The CRA based its decision to refinance on a number of factors, among them the recent upgrading of the bonds' credit ratings by both Moody's Investors Service and Standard & Poor's Corp. in response to rising property values in the Bunker Hill project area.
The CRA wants to take advantage of that situation to restructure its debt, explains Bill Huck, managing director at San Francisco-based Stone & Youngberg's San Diego office.
Huck tells GlobeSt.com that the tax increment revenue that backs the CRA bonds dropped by about half in the early 1990s, when a real estate slump devalued properties throughout Southern California, but the rising Downtown values in recent years have boosted tax increment revenues. He notes that the $310 million will include refinancings of three different bond issues. This is the second time that most of the bonds have been refinanced, Huck says, with the previous refinancing having occurred in 1993. Unlike most commercial mortgages, he explains, tax-exempt bonds like these typically have a "call-protection feature" that prohibits them from being called by the issuer and redeemed in advance of their maturity for a 10-year period—hence the 10 years since the previous refinancing.
The Bunker Hill area, which includes many of the most prestigious properties in Downtown L.A., was formed in 1959 and represents the CRA's oldest active redevelopment project. It comprises 11.3 million sf of high-rise office and retail space, 2,200 hotel rooms and 3,255 residential units, along with several cultural facilities including the Museum of Contemporary Art (MOCA) and the Colburn School of Performing Arts. Within the Bunker Hill area, seven large office buildings that have been sold over the last 18 months at prices that total at least $150 million more than their present assessed value, according to CB Richard Ellis.
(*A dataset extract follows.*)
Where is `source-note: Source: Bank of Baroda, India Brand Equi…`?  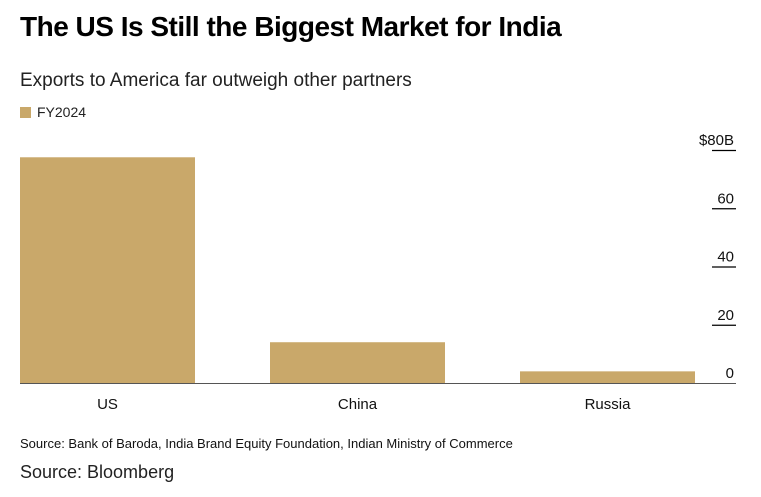
source-note: Source: Bank of Baroda, India Brand Equi… is located at coordinates (266, 444).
The recovery in property values and the increase in CRA's tax revenues mean that tax dollars that would have been used to pay debt service will now be utilized to fund future improvements such as CRA envisions for Grand Avenue and Upper Second Street, the city agency says.
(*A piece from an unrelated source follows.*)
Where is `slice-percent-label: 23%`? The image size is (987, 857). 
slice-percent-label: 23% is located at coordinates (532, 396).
Sone & Youngberg's Huck says the new series of bonds will offer "something of interest to a wide variety of investors." Buyers of the bonds typically include high net worth individuals, bond mutual funds, and some institutions, Huck says. Other investors also have been showing strong interest in municipal bonds lately, Huck tells GlobeSt.com, including hedge funds and others that do not traditionally buy many municipal bonds. But the spreads between municipal bond yields and treasury bond yields, CMBS and other investments. "Right now they see the muni market as attractive," Huck says.
Stone & Youngberg was founded in 1931 and is one of the largest underwriters of tax-exempt local government debt in the West. In 2003, the firm underwrote more than 250 new municipal bond issues in California, Arizona, Nevada and 11 other states.